Suncor is currently adding 90,000 bpd to its output of 260,000 bpd and expects to move from there to 550,000 bpd by 2010-12 with its Voyageur expansion that was initially estimated at about C$10 billion — a figure that will not be updated for at least another year, when Suncor will have a better idea of the delays (now 24 months or longer compared with 12-18 months three years ago) it faces in the delivery of major equipment.
Also trying to get to grips with the cost spiral is Imperial Oil, whose Chief Executive Officer Tim Hearn said Aug. 3 that his company’s focus in the next few months will be on “offsetting industry-wide cost pressures in current operations and in future projects.”
The involves financial evaluations of the Mackenzie Gas Project and the planned Kearl Lake oil sands development and finding ways to offset rising capital costs.
Kearl, depending on whether it gets a final green light in early 2008, could start operations in 2010, ramp up to 100,000 bpd in early 2012, 200,000 bpd in 2014 and 300,000 bpd in 2019, recovering 3.23 billion barrels of bitumen, at a cost initially projected at C$4.5 billion-$6.5 billion.

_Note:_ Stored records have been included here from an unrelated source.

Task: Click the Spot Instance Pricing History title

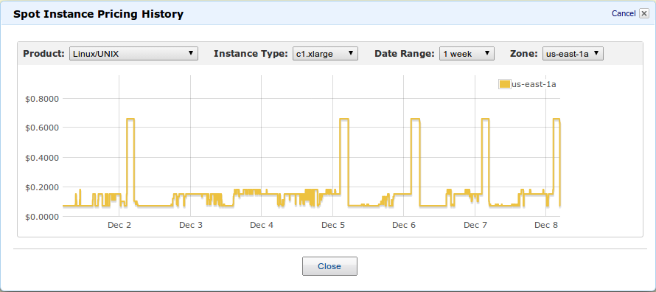Action: point(98,14)
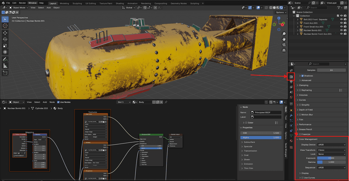The height and width of the screenshot is (181, 349).
Task: Select the Rotate tool in viewport toolbar
Action: [5, 39]
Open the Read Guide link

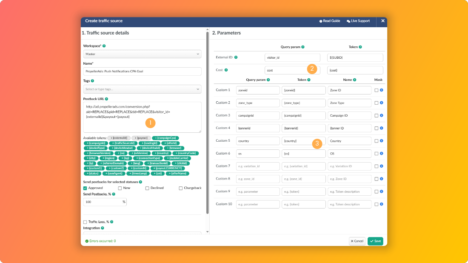[x=330, y=21]
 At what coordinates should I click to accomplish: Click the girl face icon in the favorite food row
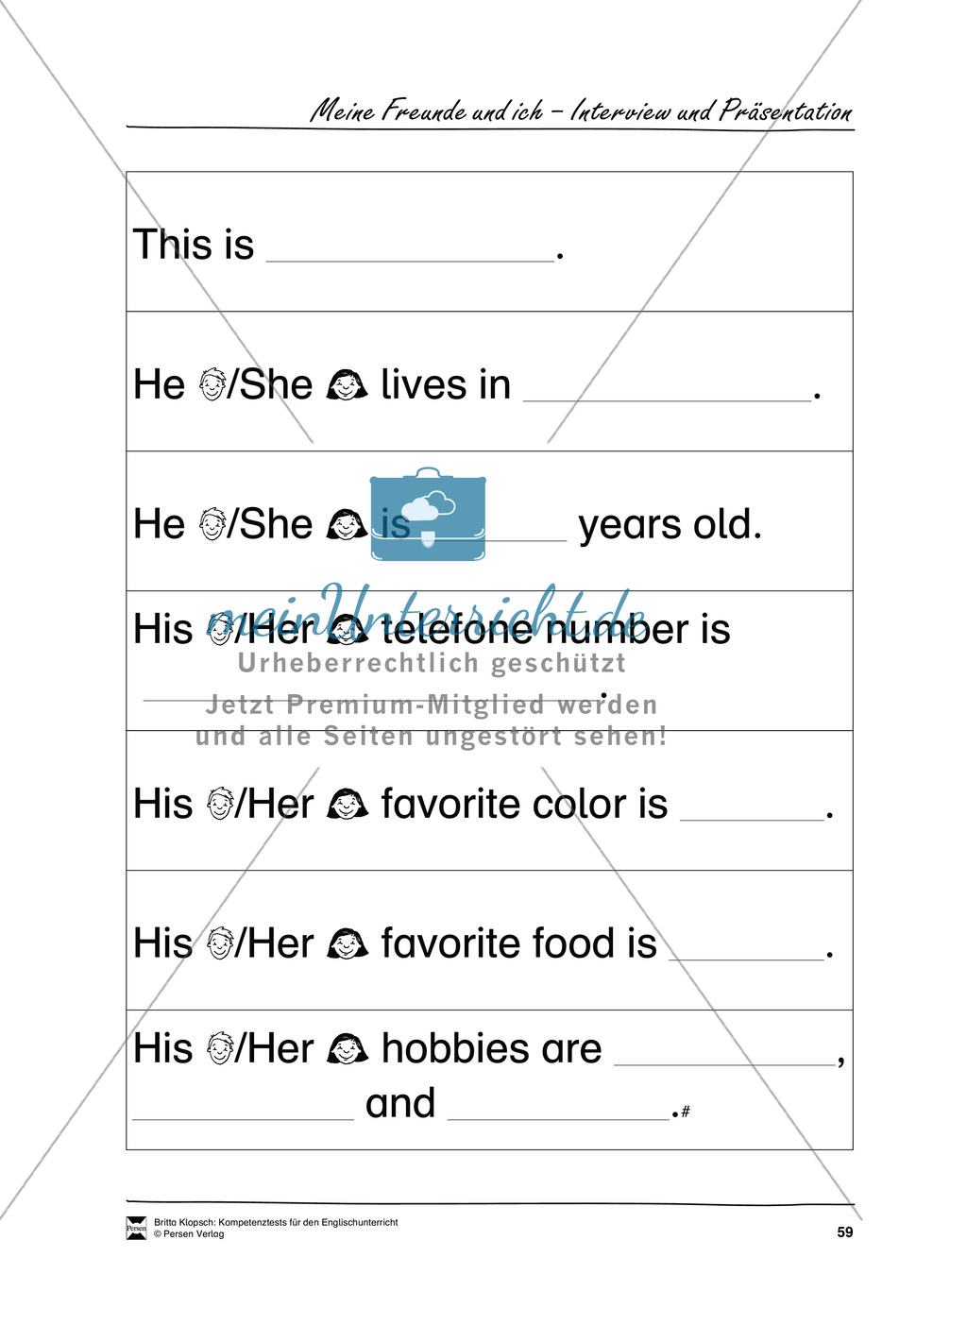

On a positive note, Devon Energy said it has avoided some of the cost pressures affecting its peers and now intends to submit an application this fall for approval of Jackfish 2, alongside its Jackfish project now under construction and scheduled to start production in 2008 at 35,000 bpd. The second phase would double output by 2010.
The company forecasts the initial phase will be within 5 percent of its C$550 million budget, while the second phase will cost about 20 percent more, compared with the others who are swallowing hikes in the 50-75 percent range.

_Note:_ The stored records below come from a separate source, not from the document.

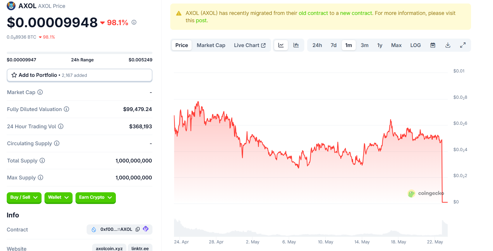493x251 pixels.
Task: Open the Live Chart tab
Action: click(250, 45)
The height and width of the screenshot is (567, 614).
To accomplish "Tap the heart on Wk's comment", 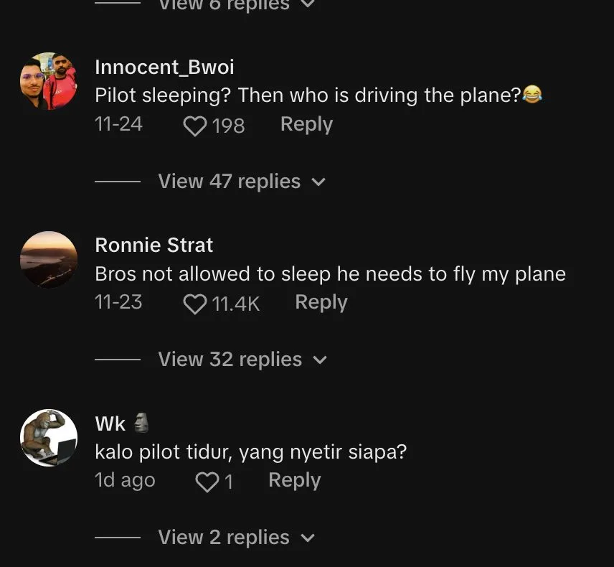I will click(x=207, y=482).
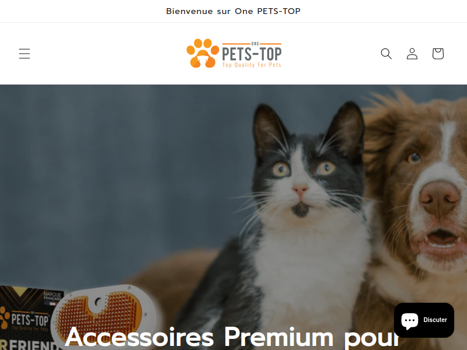Click the cat's white chest fur
The image size is (467, 350).
[310, 268]
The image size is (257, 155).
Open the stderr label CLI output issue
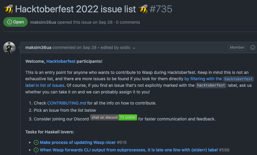pos(129,150)
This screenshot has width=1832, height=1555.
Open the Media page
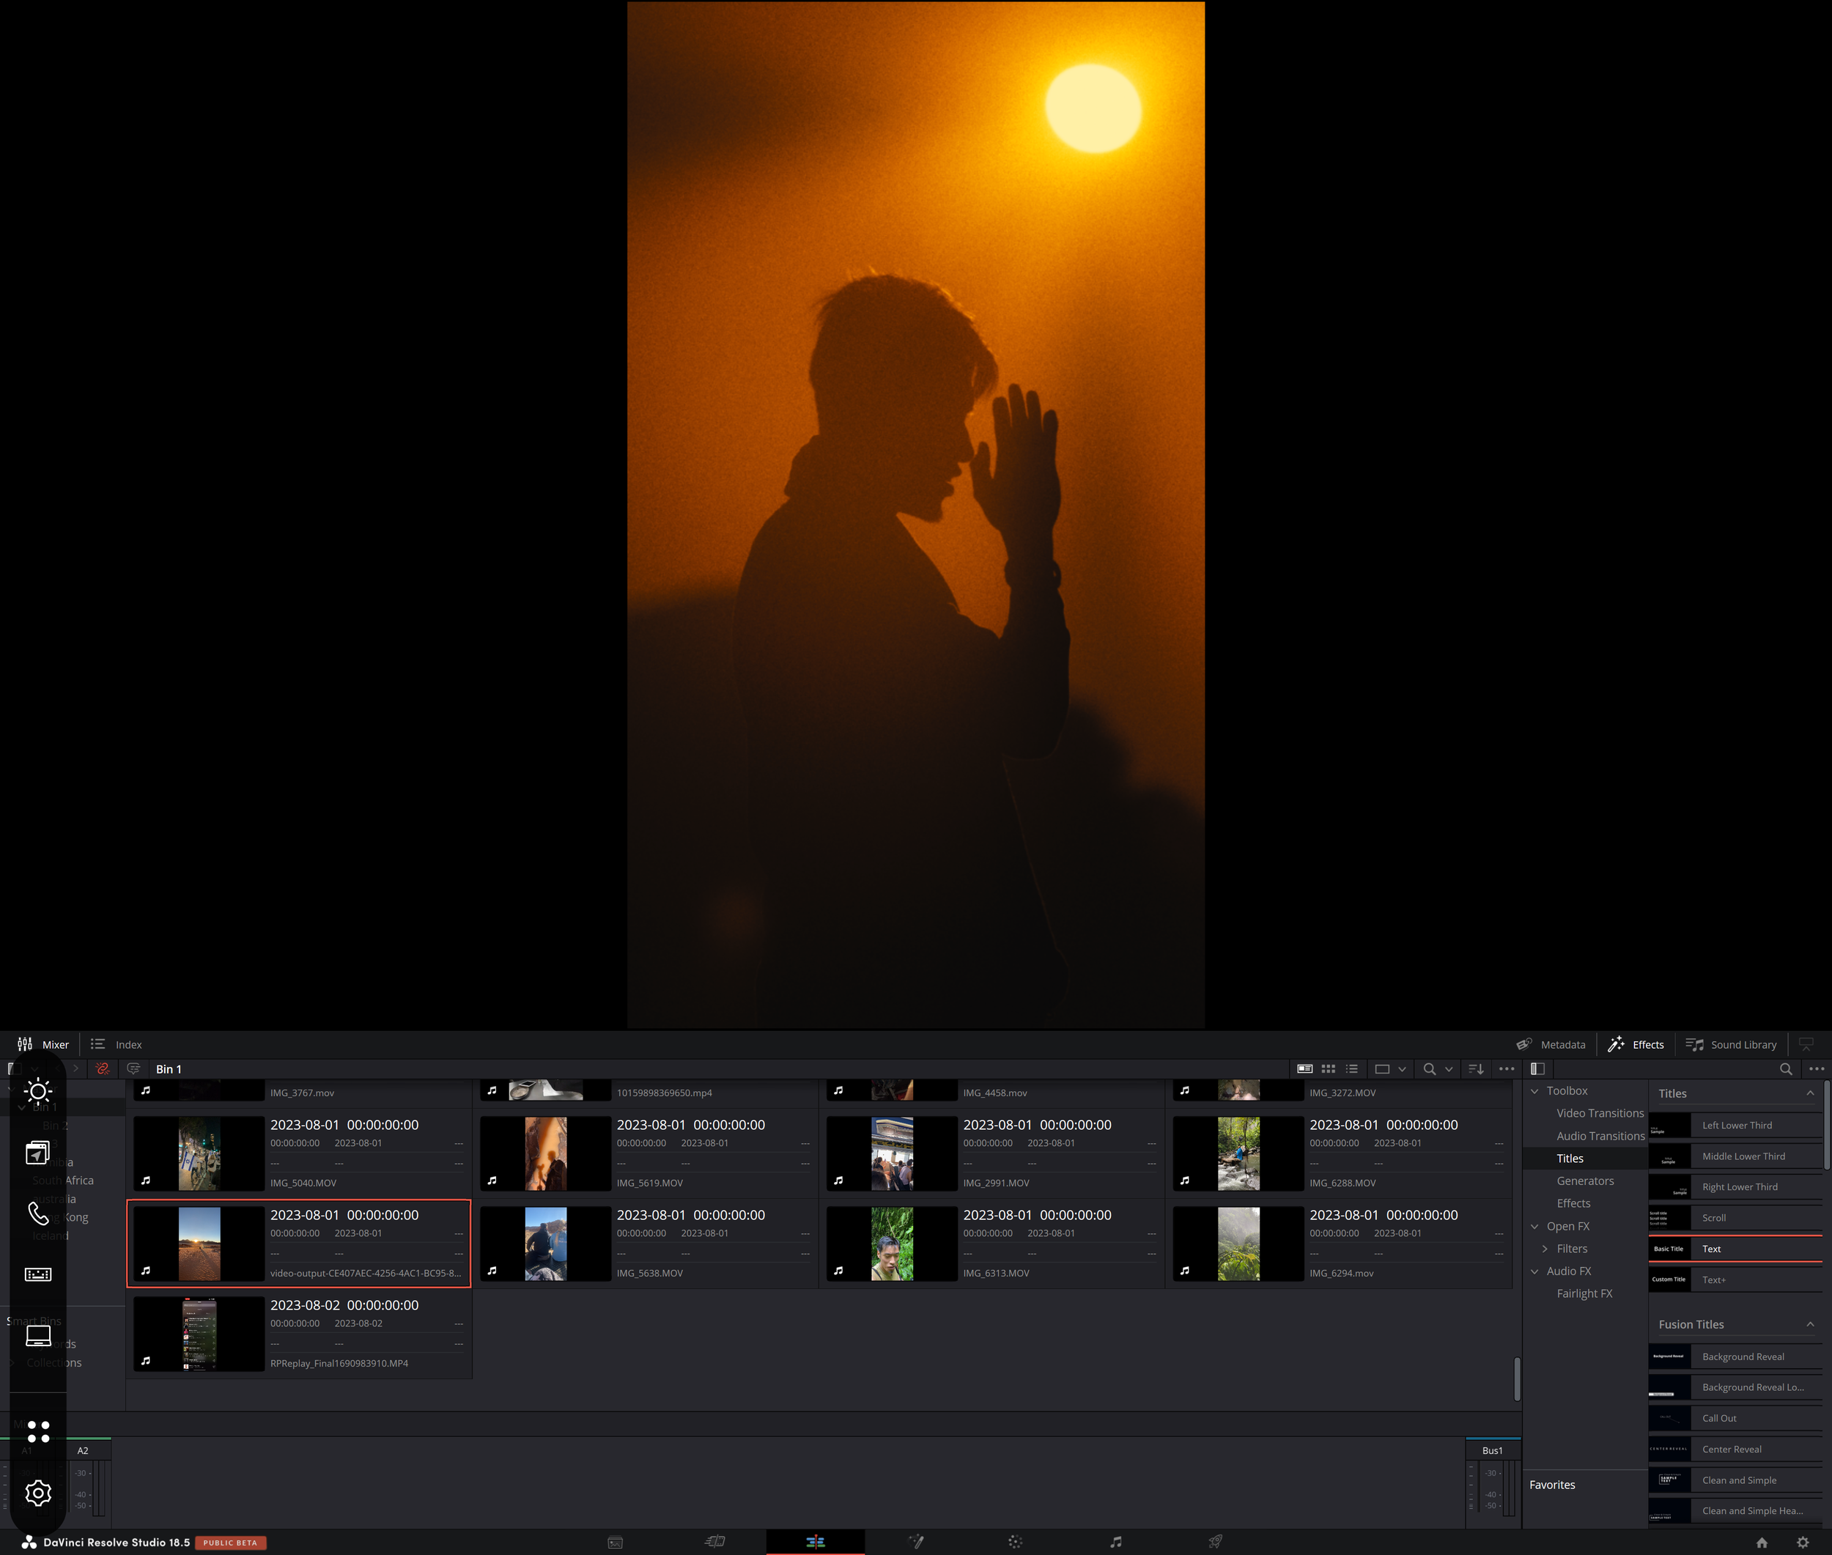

Devon President John Richels said his company “contractually fixed the cost of a lot of surface facilities,” dodging some of the big overruns that have hit mining projects.
Also downstream hitches
As the upstream companies attempt to find their way through a jungle of competition for skilled workers and materials there are hitches in the downstream end as well.
In its ambitious plan to open up new Asian and U.S. markets for oil sands production, Enbridge is experiencing the difficulties of a pioneer in its efforts to bring Canadian producers and Chinese refiners together.

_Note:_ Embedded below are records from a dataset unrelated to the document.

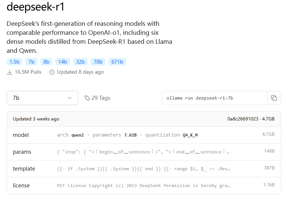Open the model file row

point(144,135)
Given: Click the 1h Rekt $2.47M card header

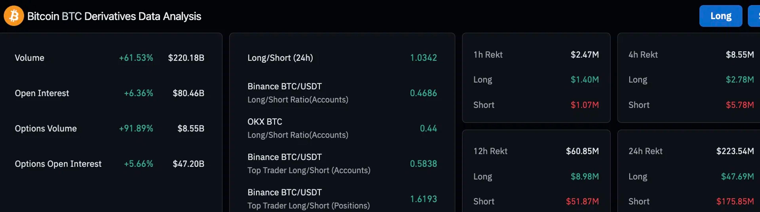Looking at the screenshot, I should pos(536,55).
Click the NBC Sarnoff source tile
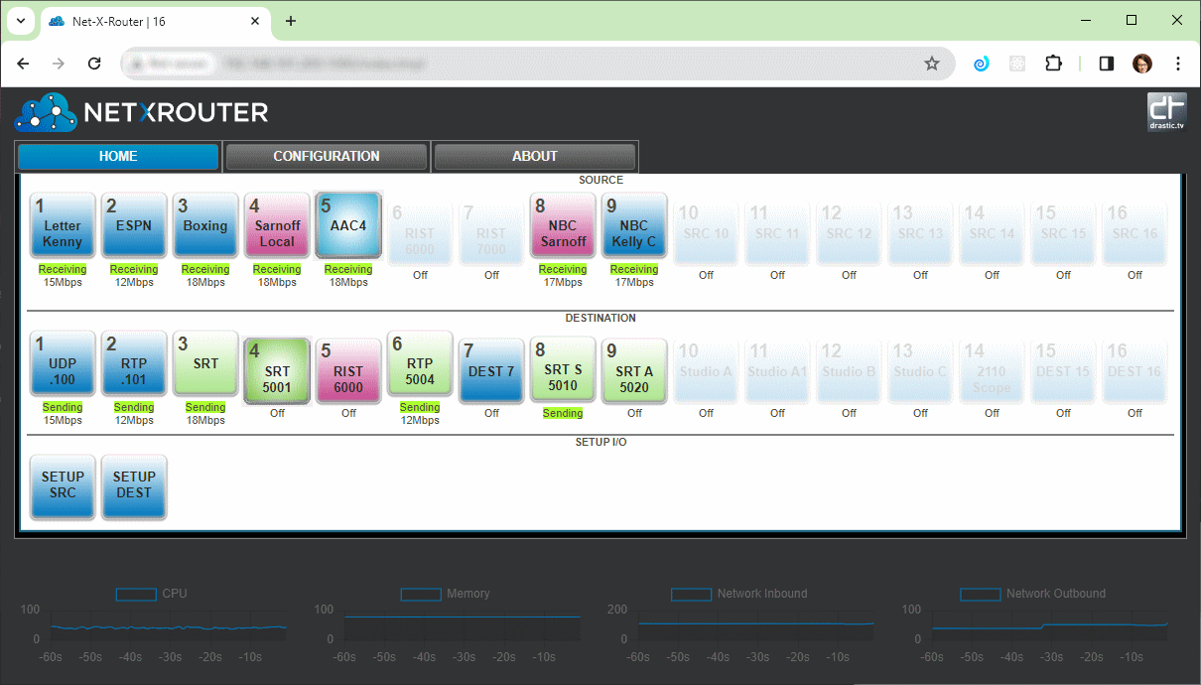 coord(562,224)
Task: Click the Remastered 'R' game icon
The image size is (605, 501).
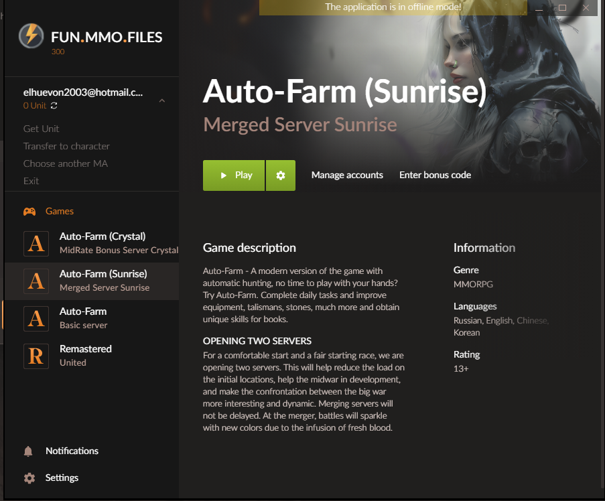Action: click(36, 356)
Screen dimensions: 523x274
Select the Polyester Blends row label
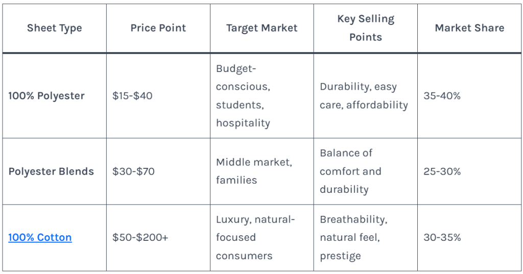click(51, 171)
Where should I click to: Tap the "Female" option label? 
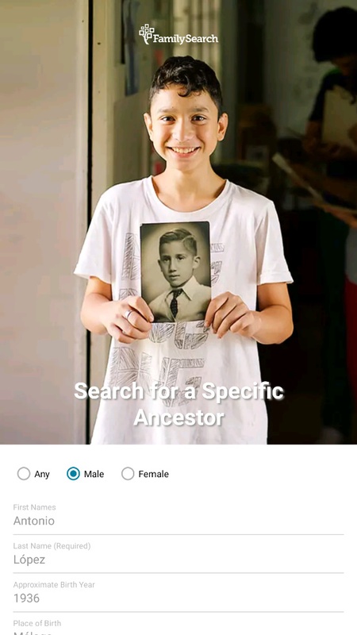tap(153, 474)
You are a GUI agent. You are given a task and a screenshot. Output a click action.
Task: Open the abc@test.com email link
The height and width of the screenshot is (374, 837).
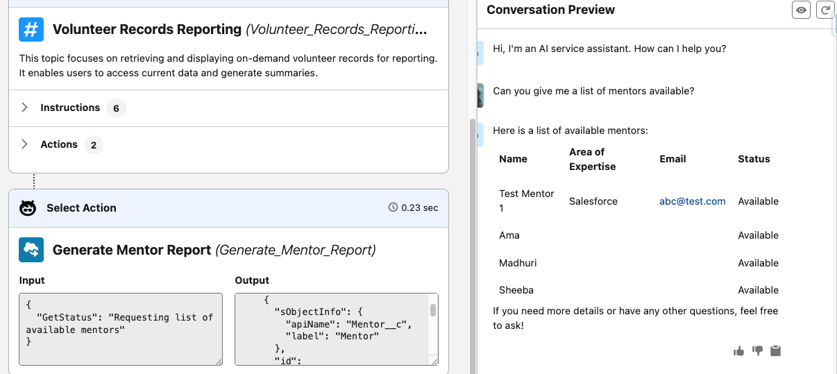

As a result, start-up of its planned 400,000 bpd Gateway pipeline from Edmonton to British Columbia’s deepwater port at Kitimat (and its parallel 150,000 bpd pipeline to import condensate from the Pacific basin) could be delayed a year to 2011, Chief Executive Officer Pat Daniel conceded.
Gateway is “badly needed by Canadian producers to get the optionality they need … and it’s badly needed by Chinese refiners to get the optionality they need in terms of crude supply,” he said.
But the Chinese want a “level of familiarity before they do a deal,” which could see 50-75 percent of the volumes shipped to Asia (Japan and South Korea are also possible buyers), with PetroChina a candidate to take a 49 percent equity stake in the pipeline.
Daniel is confident Gateway will be built — as he is positive about the chances for all of the C$13 billion worth of oil liquids pipelines Enbridge has on the table.
He said Enbridge is trying to open a “brand new market for Canadian crude” and move beyond the traditional pursuit of US markets as the “quick and easy way to get a deal.”